陳曲海 陳敏東 王思榮
食管癌術后呼吸衰竭的臨床治療分析
陳曲海 陳敏東 王思榮
目的探討食管癌術后并發呼吸衰竭(RF)的臨床治療體會。方法對2003年1月~2011年12月在我院就診的45例食管癌術后并發RF患者的臨床資料行回顧性分析,總結此癥的誘發因素及診治體會。結果本組45例患者行食管癌相關術式后并發RF,合并肺部感染36例,心律失常10例,心衰5例,RF發生時間為術后36h~8d,平均(3.5 ±2.1)d;呼吸機輔助通氣時間36h~24d,平均(5.7±3.3)d;搶救成功42例(93.3%),死亡3例(6.7%)。結論明確食管癌術后并發RF的誘因,術前做好積極防治措施,術后一旦發生積極搶救,對改善患者預后有重要意義。
食管癌;呼吸衰竭;并發癥
因食管癌解剖位置的特殊性,手術操作需在腹腔和胸腔進行,待消化道重建后,結腸或胃占據部分胸腔,噴門切除術后,吻合口位置較高,易引起吸入性肺炎,從而影響呼吸功能,容易引發肺部并發癥[1],其中呼吸衰竭(RF)是最常見的術后嚴重并發癥,是導致食管癌患者圍術期死亡的重要原因。RF的誘因很多[2],如何預防、減少食管癌術后RF發生,改善患者預后,是外科臨床重點關注的問題之一。本文回顧了2003年1月~2011年12月在我院就診的45例食管癌術后并發RF患者的臨床資料,總結了此癥的誘發因素及診治體會,現報告如下。
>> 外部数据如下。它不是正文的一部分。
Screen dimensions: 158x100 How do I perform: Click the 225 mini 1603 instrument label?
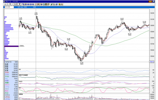click(x=22, y=7)
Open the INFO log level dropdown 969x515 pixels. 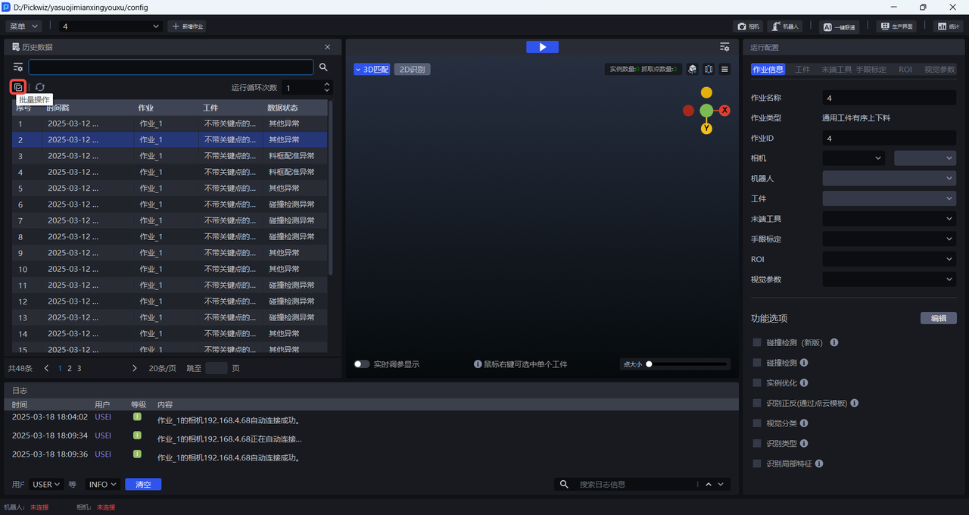[x=103, y=485]
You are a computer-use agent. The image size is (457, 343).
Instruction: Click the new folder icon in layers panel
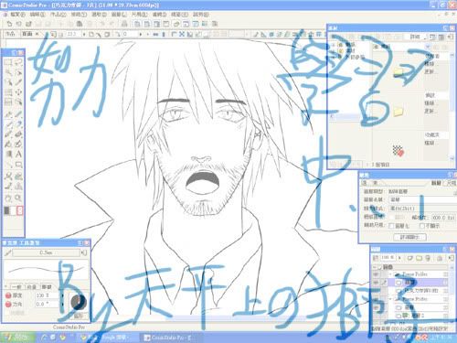(420, 258)
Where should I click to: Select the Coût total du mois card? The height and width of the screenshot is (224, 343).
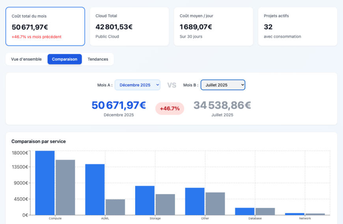pyautogui.click(x=45, y=26)
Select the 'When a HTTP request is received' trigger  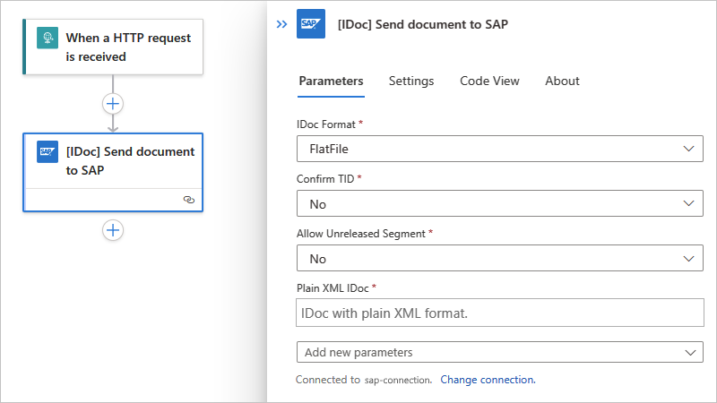point(127,47)
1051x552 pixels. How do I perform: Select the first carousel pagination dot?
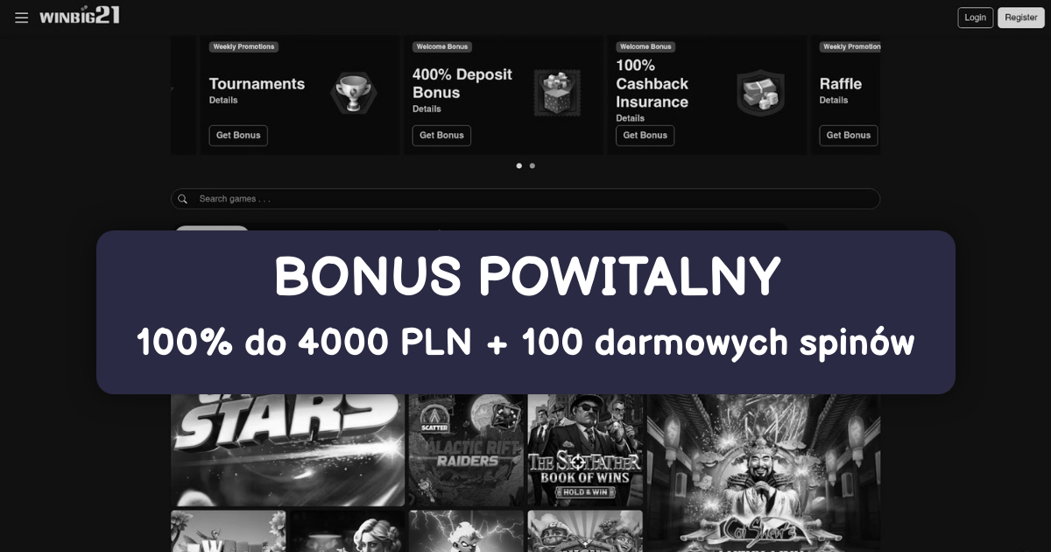[519, 166]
1.1 一般資料本組45例食管癌術后并發RF患者,均符合RF診斷標準[3]:在靜息條件下,患者呼吸室內空氣時,動脈血氧分壓(PaO2)<60mmHg,二氧化碳分壓(PaCO2)>50mmHg,并出現明顯煩躁、胸悶、呼吸淺快的臨床癥狀,排除心內分流情況。其中男33例,女12例;年齡44~78歲,平均(68.4±5.7)歲;體質指數(BMI)19.4~29.7kg/m2,平均(25.1±3.9)kg/m2;鱗狀細胞癌39例,腺癌6例;食管病變部位:上段3例,中段31例,下段11例;病變長度1.5~9cm,平均(6.2±3.1)cm;有呼吸道疾病史17例,心腦血管疾病史13例,其它如肝硬化、糖尿病史3例。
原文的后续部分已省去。